Data Engineer – AWS & Airflow
Will Sparrow Technologies
Job Description
About the Role We are looking for a talented and motivated Data Engineer to join our growing engineering team at Will Sparrow Technologies. In this role, you will design, build, and maintain scalable data pipelines and infrastructure that power analytics and machine learning workloads. You will collaborate closely with data analysts, data scientists, and software engineers to ensure reliable, high-quality data delivery across the organisation.

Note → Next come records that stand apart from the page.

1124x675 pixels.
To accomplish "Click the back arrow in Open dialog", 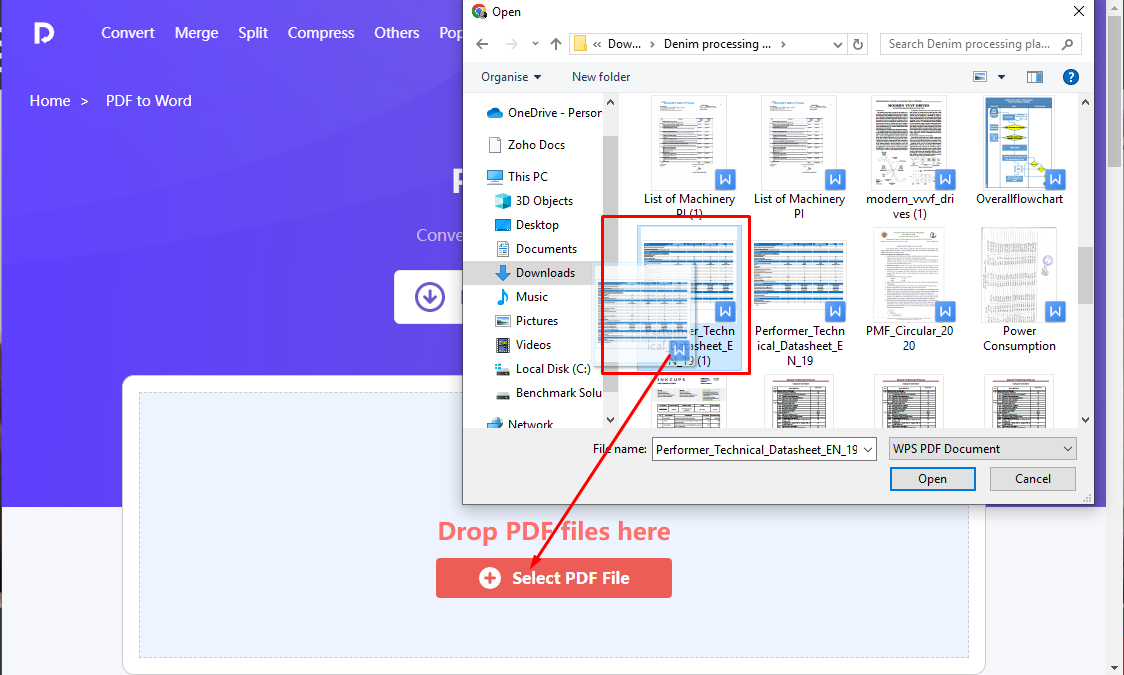I will point(483,44).
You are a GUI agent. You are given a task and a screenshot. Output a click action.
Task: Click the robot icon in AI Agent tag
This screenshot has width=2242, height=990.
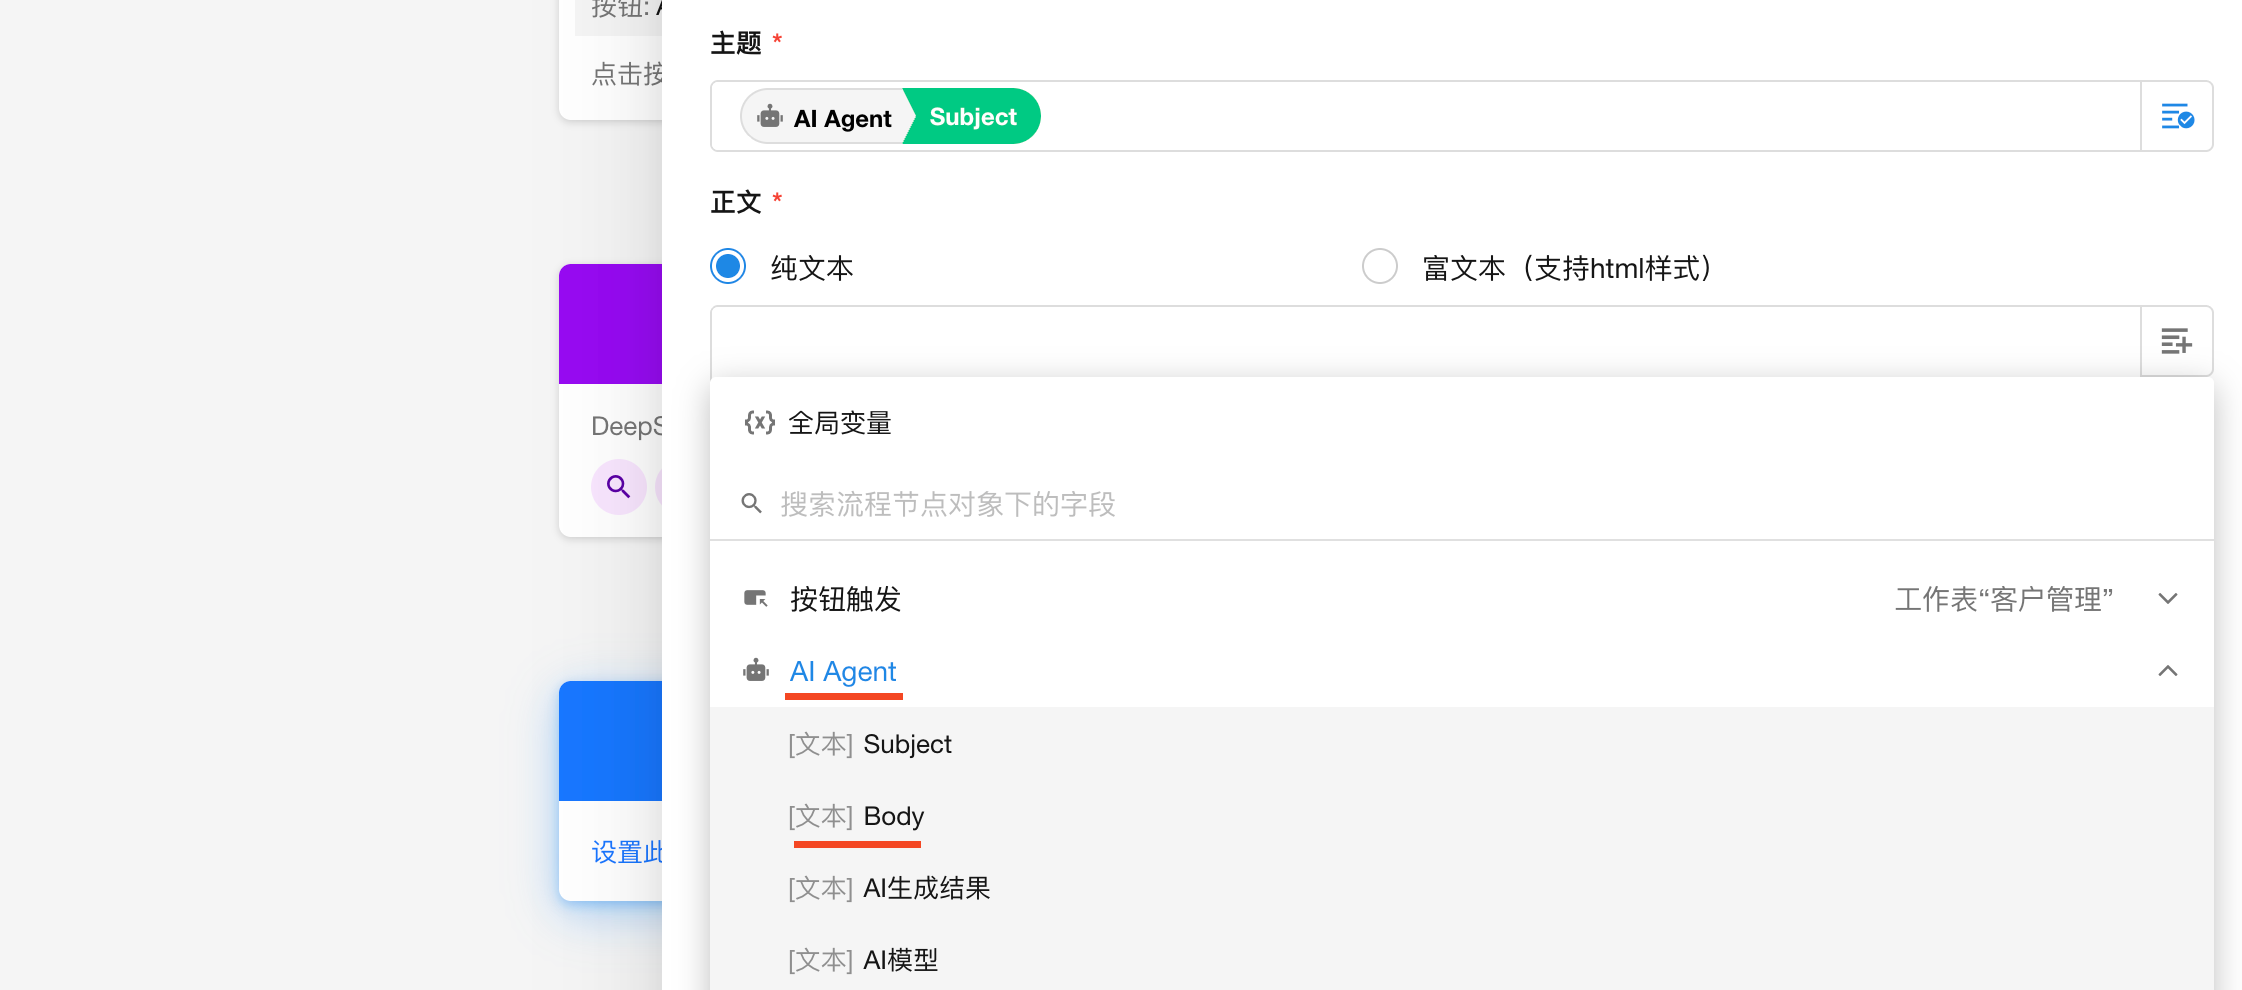pyautogui.click(x=770, y=117)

Key Responsibilities Design, develop, and maintain robust Apache Airflow DAGs for data orchestration on Astronomer Airflow (managed platform). Build and optimise ETL/ELT pipelines ingesting data from diverse sources into AWS Redshift and AWS RDS. Develop and manage data cataloguing, transformation, and integration jobs using AWS Glue (Glue Studio, Glue Crawlers, Glue Data Catalog).
Write efficient, well-tested Python scripts and SQL queries for data transformation, validation, and analysis. Containerise data services with Docker and deploy/orchestrate workloads on Kubernetes clusters. Monitor pipeline health, set up alerting, and perform root-cause analysis for data quality or latency issues.
Collaborate with stakeholders to understand data requirements and translate them into scalable engineering solutions. Implement best practices for data security, access control, and compliance within AWS environments. Maintain thorough documentation of data models, pipeline logic, and infrastructure decisions.
Participate in code reviews, contribute to engineering standards, and mentor junior team members. Required Skills & Qualifications Apache Airflow – Proven experience authoring and managing production-grade DAGs; familiarity with XComs, custom operators, and dynamic task mapping. Astronomer – Experience deploying and operating Airflow on the Astronomer platform (ASTRO CLI, Deployments, Environments).
AWS Redshift – Strong command of Redshift architecture, distribution keys, sort keys, VACUUM/ANALYZE, and RA3 cluster management. AWS Glue – Hands-on experience with Glue ETL jobs (PySpark & Python shell), Glue Crawlers, and Data Catalog integration. Python – Proficient in writing clean, modular, and testable Python code; experience with Pandas, PySpark, or similar libraries.
SQL – Advanced SQL skills including window functions, CTEs, query optimisation, and performance tuning. AWS RDS – Experience working with PostgreSQL/MySQL on RDS, including replication, parameter groups, and connection management. Docker – Ability to build and publish container images, write multi-stage Dockerfiles, and use Docker Compose for local development.
Kubernetes – Familiarity with K8s concepts (Pods, Deployments, CronJobs, ConfigMaps, Secrets); experience deploying workloads via kubectl or Helm. Strong understanding of data warehousing concepts, dimensional modelling, and ELT design patterns. Experience with version control (Git) and CI/CD pipelines for data engineering workflows.
Nice to Have Experience with dbt (data build tool) for transformation layer development. Knowledge of AWS services: S3, Lambda, Step Functions, EventBridge, Secrets Manager. Familiarity with streaming platforms such as Apache Kafka or AWS Kinesis.
Exposure to data quality frameworks (Great Expectations, Soda Core). Experience with Terraform or AWS CDK for infrastructure-as-code. Understanding of data governance and metadata management practices.
Contributions to open-source projects or a public GitHub portfolio.